While she’s best known today as a loopy (to put it mildly) reality show judge, Paula Abdul ranked alongside Janet Jackson, Madonna and Whitney Houston as one of the biggest female pop stars of the late Eighties and early Nineties. In addition to her musical success, she was a successful choreographer, working on everything from ZZ Top music videos to “The Tracey Ullman Show.” I won’t ask what the hell Tracey Ullman needed choreography for, but whatever that was, Paula did it!
Born and raised in California (and allegedly boasting a young Michael Bolton as her babysitter at one point,) Paula first made waves as a Laker girl-choreographing routines for the cheerleading troupe and catching the eye of Jackie Jackson, oldest brother of the legendary Jackson family. According to the original pressing of J. Randy Taraborelli’s biography Michael Jackson: The Magic & The Madness, Jackie and Paula embarked on a torrid affair while conveniently forgetting one thing—Jackie was married. At any rate, Paula’s first choreography job was on The Jacksons’ “Torture” video (AKA the video Michael and Jermaine both sing on but don’t appear on,) and she gained even more fame for her work on Janet Jackson’s “What Have You Done For Me Lately” and “Nasty” clips, which broke the youngest Jackson on MTV and helped turn her into a superstar. Blink and you’ll miss Paula’s cameo as one of Janet’s friends in the “Nasty” video.

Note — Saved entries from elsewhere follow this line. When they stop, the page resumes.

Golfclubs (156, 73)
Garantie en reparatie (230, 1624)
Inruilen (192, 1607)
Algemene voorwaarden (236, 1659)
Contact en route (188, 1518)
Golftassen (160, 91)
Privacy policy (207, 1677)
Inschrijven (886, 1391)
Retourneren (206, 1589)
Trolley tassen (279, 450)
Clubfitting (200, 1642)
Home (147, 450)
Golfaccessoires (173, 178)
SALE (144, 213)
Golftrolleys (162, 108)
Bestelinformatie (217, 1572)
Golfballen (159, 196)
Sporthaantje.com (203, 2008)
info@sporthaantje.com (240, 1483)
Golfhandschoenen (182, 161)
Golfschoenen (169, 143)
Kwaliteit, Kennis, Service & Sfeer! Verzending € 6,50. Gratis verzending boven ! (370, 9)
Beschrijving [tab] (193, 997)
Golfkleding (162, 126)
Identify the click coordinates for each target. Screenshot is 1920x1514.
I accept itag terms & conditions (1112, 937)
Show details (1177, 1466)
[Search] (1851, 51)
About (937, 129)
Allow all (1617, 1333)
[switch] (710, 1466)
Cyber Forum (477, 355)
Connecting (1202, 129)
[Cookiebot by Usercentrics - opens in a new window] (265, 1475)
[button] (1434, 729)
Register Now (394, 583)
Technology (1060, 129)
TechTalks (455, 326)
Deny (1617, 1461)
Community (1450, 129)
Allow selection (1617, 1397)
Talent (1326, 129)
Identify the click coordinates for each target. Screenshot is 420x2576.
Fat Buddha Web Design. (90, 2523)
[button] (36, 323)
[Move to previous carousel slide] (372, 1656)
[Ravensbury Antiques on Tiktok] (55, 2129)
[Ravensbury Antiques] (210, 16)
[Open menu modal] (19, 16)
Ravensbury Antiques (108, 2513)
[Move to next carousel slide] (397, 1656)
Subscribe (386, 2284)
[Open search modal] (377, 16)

While doing choreography work for music videos, TV series and film (she was a busy girl,) Paula began working on a demo to fulfill her dream of becoming a singer, eventually signing with Virgin Records. Originally marketed as a racially ambiguous R&B/dance artist, despite being a Jewish girl from California, she quickly scored a pair of top ten hits on the Black chart (as Billboard called it back then) with “(It’s Just) The Way That You Love Me” and the L.A./Babyface-produced “Knocked Out.” Half a year after Forever Your Girl (her debut album)’s release, Paula finally hit pop pay dirt with “Straight Up.” Thanks to the utilization of a popular slang phrase and a video featuring some snappy choreography as well as a cameo from the red-hot Arsenio Hall (who was reported to be dating Paula at the time,) the song hit the top of the pop charts and became one of 1989’s biggest hits. Forever Your Girl’s title track followed “Straight Up” to the #1 spot, followed by “Cold Hearted” (boasting an extremely suggestive video) and “Opposites Attract,” which featured Paula dancing alongside an animated cat. “Straight Up” and “Opposites Attract” were also top five R&B hits. The album eventually crowned the Billboard 200 as well, certifying Paula as a major multimedia star, although purists of all genres scoffed, saying she was just a pretty face with a thin voice. Shrugging off the criticism was easy to do when Paula also took home a few MTV and American Music Awards for her trouble.
In the wake of the Milli Vanilli lip-synching scandal of 1990, a lawsuit was filed by former Mary Jane Girl Yvette (Corvette) Marine, alleging that her vocals and Paula’s were blended on Forever Your Girl to come up with the final product. Paula and her label, Virgin, emerged from the suit victoriously. With her artistic integrity (believe me, it took a lot to write that with a straight face) in question, Paula joined forces with NYC art-funk-rockers The Family Stand for her second studio album, Spellbound. It reached the top spot of Billboard’s pop album chart, although it wasn’t near as R&B-friendly as her previous work. None of the album’s singles peaked in the Top 10 of Billboard’s R&B charts, although two tracks topped the Pop Hot 100. A successful tour to support the album followed, on which Color Me Badd served as support. More controversy followed in regards to Paula’s fluctuating weight, a situation that reached surreal heights of ridiculousness when her video for “The Promise Of A New Day” found the film stretched lengthwise to make her seem slimmer.
Paula took another break, during which she married Brat Pack actor Emilio Estevez. By the time she returned in 1995, she was a divorcee (not WINNING,) and music fans had largely moved on. The fact that her rival Janet Jackson had become the grand dame of Virgin Records during Paula’s absence probably didn’t help much. Paula disappeared to lick her wounds for a while, resurfacing in 2002 as the host of singing reality show American Idol. The irony of Paula Abdul judging a singing show was not lost on me, but she re-attained superstar status, thanks to her banter with fellow judge Simon Cowell, and gushing, occasionally loopy critiques. How loopy, you ask? So loopy that rumors of an addiction to painkillers persist despite consistent denials from Paula. She left the show in 2009, going on to host her own reality show and she reunited with Cowell briefly in 2011 to judge another singing-based reality show, X-Factor. Aside from a couple of stray singles, however, Paula has yet to fully resume her singing career. Her last full-length album release remains 1995’s Head Over Heels.